Objective:
Extract the lines verbatim, beginning at the line that contains "Focus the Password for fedora field" and stopping after the line that contains "will click(419, 149).".

Material to process:
----
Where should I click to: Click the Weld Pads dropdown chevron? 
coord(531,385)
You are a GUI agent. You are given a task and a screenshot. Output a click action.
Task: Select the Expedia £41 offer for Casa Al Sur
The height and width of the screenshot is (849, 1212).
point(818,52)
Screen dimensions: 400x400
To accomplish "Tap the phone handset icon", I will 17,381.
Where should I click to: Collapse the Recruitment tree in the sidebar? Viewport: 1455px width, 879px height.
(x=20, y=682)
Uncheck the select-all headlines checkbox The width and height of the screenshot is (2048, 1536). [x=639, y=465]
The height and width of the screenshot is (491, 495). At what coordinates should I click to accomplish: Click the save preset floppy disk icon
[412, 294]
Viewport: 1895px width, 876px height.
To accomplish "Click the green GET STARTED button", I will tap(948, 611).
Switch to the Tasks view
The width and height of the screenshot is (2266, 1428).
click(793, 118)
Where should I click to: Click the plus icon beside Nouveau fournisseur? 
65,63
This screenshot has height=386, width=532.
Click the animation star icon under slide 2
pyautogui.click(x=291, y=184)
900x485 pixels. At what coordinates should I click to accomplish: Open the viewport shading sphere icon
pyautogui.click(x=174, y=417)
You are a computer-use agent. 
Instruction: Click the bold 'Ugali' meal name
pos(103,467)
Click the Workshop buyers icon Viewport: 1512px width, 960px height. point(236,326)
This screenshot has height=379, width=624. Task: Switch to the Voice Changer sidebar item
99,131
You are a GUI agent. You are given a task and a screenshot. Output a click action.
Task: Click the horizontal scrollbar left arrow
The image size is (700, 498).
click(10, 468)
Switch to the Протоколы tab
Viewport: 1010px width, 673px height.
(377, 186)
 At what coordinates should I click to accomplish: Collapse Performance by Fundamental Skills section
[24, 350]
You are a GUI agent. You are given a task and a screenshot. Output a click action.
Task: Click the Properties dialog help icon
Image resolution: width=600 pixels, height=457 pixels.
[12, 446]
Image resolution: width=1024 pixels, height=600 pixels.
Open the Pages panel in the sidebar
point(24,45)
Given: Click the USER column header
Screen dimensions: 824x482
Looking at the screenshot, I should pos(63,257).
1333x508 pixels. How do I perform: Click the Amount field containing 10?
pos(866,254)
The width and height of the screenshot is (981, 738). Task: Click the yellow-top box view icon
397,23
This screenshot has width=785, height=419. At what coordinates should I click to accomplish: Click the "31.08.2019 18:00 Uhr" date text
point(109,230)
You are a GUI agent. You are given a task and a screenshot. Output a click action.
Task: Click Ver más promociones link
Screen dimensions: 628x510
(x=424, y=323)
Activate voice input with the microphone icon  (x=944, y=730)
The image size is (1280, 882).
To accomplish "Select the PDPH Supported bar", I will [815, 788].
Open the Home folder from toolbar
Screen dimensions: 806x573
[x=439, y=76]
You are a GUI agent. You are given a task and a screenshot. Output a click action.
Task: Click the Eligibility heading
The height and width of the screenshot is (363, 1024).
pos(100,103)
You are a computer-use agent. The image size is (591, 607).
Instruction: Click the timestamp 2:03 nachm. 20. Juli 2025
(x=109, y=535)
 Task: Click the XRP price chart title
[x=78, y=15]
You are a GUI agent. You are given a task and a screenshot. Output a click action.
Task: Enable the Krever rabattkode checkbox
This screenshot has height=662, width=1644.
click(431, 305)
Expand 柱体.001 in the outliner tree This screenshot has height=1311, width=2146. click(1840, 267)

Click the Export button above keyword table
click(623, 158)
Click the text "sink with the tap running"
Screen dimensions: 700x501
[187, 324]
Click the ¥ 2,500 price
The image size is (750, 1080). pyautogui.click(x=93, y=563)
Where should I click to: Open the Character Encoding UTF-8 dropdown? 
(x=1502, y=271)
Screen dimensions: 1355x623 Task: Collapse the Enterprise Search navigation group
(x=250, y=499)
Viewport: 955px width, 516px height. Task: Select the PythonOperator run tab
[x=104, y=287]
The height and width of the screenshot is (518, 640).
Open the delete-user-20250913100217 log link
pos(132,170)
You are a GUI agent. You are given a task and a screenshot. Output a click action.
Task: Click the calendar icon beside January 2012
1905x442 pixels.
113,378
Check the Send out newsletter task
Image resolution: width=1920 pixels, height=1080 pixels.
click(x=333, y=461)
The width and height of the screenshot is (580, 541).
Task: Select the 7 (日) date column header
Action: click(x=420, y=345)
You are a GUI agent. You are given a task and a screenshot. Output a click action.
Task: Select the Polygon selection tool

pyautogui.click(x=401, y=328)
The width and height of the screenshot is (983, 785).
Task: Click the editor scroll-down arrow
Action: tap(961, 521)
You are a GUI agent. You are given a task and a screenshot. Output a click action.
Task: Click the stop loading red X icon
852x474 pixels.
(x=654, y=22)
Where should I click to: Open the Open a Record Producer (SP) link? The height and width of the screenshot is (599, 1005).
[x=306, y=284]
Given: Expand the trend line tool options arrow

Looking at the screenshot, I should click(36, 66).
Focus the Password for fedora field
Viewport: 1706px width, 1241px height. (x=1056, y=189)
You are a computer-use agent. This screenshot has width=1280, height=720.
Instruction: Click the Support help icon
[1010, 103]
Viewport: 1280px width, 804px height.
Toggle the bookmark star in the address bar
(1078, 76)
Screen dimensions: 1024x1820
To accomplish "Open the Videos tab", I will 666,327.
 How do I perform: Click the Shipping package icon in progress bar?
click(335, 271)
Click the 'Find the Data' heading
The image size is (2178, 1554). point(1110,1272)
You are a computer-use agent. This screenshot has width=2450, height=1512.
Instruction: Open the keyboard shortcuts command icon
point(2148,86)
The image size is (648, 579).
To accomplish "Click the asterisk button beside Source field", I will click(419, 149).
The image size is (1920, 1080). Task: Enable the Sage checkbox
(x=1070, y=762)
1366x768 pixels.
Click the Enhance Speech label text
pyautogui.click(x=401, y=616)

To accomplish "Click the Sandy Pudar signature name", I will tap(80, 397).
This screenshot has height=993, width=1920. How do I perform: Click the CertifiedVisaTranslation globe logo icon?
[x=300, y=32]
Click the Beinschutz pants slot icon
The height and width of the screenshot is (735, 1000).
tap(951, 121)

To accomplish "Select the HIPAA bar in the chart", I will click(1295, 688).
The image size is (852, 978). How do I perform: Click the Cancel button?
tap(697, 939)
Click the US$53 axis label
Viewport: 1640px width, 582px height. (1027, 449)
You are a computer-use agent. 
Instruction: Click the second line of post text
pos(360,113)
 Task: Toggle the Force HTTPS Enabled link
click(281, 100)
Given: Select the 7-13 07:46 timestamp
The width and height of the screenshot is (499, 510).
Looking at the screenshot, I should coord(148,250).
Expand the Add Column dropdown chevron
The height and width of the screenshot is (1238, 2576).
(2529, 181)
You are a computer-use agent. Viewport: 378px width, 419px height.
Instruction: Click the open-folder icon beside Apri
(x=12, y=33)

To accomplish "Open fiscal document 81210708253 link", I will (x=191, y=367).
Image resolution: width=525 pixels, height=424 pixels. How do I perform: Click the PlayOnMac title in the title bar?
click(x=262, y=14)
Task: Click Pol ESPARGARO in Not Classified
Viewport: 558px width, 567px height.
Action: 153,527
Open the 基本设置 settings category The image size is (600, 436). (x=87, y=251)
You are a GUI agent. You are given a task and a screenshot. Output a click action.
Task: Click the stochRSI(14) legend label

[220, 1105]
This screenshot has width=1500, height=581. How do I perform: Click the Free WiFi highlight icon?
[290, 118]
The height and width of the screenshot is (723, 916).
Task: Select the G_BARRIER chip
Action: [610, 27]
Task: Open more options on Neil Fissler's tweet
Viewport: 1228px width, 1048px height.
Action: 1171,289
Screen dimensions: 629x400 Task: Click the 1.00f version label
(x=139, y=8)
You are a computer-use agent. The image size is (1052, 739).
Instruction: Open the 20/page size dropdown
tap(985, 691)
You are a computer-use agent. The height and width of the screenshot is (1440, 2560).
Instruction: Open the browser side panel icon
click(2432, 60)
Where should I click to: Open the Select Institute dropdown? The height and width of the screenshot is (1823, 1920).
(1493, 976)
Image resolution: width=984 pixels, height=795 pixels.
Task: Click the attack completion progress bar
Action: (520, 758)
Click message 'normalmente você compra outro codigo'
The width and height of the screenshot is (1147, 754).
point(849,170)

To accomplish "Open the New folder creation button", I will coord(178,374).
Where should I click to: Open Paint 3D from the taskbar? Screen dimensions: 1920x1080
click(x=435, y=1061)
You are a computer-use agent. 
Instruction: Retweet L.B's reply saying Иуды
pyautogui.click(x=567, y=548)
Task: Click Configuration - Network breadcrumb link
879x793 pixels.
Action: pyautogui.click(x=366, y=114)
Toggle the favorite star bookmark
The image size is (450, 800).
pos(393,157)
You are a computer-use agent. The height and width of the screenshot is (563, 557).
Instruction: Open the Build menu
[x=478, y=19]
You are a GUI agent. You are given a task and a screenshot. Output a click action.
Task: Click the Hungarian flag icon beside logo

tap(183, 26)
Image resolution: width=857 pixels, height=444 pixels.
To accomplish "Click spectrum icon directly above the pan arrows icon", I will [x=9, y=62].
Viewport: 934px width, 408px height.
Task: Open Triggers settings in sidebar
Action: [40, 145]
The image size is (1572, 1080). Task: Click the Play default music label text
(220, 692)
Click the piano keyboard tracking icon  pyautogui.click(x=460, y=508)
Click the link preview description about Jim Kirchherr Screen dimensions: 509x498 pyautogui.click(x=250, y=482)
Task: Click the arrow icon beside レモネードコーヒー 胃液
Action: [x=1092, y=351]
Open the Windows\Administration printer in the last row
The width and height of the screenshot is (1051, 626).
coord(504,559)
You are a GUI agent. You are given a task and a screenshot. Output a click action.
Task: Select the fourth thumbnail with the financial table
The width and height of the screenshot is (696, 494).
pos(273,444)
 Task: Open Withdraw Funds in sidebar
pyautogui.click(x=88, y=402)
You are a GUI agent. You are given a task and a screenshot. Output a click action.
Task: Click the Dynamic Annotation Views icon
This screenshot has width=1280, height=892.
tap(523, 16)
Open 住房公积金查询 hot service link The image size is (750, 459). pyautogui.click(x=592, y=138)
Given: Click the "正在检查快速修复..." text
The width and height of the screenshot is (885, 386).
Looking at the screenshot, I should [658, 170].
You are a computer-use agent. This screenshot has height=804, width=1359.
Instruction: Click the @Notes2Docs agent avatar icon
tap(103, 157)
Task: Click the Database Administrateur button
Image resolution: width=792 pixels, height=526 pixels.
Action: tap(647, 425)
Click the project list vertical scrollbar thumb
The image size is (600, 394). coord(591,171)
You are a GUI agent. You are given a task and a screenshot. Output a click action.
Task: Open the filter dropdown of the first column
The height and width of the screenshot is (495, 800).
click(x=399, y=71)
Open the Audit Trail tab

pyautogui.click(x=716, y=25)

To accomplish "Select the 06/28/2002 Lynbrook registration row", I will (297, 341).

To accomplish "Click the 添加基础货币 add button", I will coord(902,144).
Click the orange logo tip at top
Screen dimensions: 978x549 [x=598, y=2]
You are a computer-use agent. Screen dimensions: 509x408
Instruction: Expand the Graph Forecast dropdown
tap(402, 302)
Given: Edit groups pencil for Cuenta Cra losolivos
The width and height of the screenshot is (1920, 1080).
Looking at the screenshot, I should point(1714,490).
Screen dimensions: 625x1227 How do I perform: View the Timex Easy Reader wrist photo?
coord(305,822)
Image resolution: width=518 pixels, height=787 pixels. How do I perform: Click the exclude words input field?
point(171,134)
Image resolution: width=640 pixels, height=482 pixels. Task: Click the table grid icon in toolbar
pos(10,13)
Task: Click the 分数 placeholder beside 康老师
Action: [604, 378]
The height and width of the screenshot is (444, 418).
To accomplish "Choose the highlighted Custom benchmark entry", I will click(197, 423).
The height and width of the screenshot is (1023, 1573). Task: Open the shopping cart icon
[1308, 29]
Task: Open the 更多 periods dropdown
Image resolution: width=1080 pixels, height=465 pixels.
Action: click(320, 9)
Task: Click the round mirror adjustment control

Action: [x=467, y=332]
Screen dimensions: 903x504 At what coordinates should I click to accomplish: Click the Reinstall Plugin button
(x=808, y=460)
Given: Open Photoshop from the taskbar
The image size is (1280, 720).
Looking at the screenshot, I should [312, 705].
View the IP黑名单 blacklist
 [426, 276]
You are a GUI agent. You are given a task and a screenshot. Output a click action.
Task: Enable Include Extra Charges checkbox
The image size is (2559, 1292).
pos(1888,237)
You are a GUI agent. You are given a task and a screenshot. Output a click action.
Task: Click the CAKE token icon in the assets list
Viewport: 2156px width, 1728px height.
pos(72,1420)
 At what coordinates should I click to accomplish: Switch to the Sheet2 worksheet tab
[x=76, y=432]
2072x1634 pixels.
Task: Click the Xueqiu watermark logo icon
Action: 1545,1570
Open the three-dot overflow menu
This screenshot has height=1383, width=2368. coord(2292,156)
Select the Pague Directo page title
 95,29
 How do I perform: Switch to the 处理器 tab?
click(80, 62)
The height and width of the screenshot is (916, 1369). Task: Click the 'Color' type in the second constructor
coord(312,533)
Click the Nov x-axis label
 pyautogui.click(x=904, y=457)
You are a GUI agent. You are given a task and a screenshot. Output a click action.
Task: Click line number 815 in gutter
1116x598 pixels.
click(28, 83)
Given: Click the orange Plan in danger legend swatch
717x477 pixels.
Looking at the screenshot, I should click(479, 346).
----
Worked answer:
Focus the Password for fedora field
Viewport: 1706px width, 1241px height. (x=1056, y=189)
You are a computer-use agent. This screenshot has width=1280, height=720.
Instruction: Click the Support help icon
[1010, 103]
Viewport: 1280px width, 804px height.
Toggle the bookmark star in the address bar
(1078, 76)
Screen dimensions: 1024x1820
To accomplish "Open the Videos tab", I will 666,327.
 How do I perform: Click the Shipping package icon in progress bar?
click(335, 271)
Click the 'Find the Data' heading
The image size is (2178, 1554). point(1110,1272)
You are a computer-use agent. This screenshot has width=2450, height=1512.
Instruction: Open the keyboard shortcuts command icon
point(2148,86)
The image size is (648, 579).
To accomplish "Click the asterisk button beside Source field", I will click(419, 149).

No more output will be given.